— Your objective —
Restate word for word the lines in the listing below, starting at the line containing "Screen dimensions: 527x494" and ending at the line containing "1344x555 pixels. How", both included; leave out the rest.

— Input material —
· · · · · · ·
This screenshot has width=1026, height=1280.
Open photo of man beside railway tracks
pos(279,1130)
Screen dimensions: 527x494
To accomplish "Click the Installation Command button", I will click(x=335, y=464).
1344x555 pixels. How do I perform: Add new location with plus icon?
· · · · · · ·
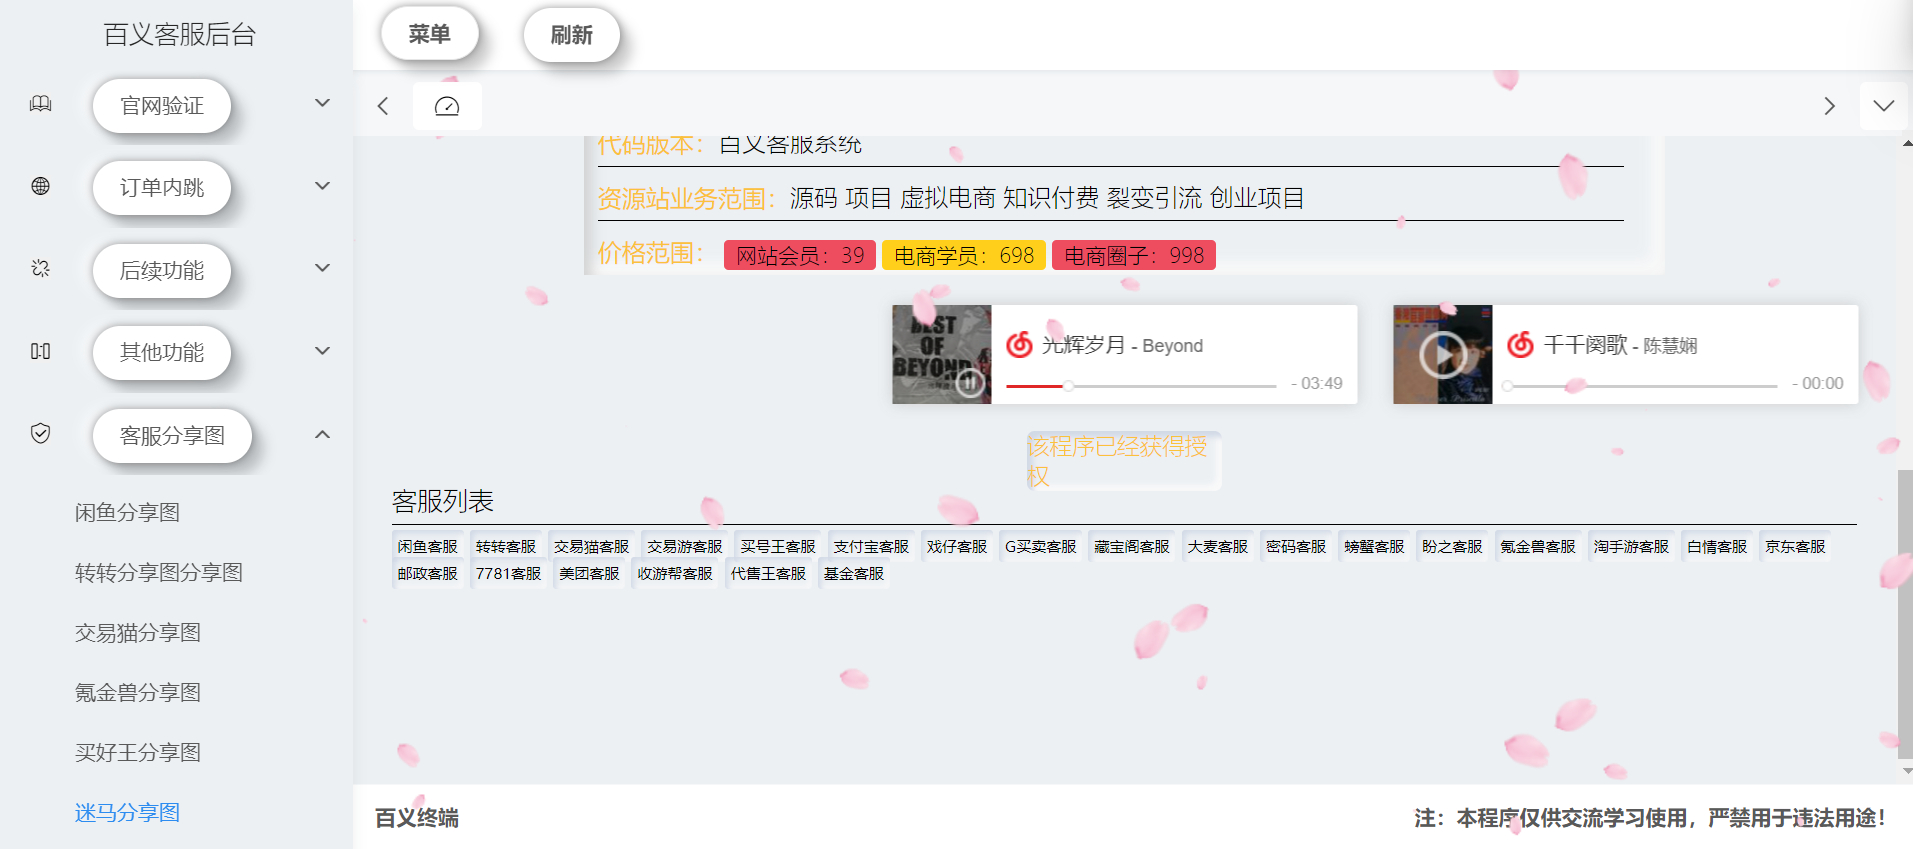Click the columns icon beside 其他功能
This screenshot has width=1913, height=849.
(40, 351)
· · · · · · ·
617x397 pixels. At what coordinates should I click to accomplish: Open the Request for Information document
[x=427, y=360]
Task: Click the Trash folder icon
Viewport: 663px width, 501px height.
· · · · · · ·
— Exercise answer —
Screen dimensions: 527x494
To accomplish "Click the Installation Command button", I will click(x=335, y=464).
1344x555 pixels. How do I perform: Add new location with plus icon?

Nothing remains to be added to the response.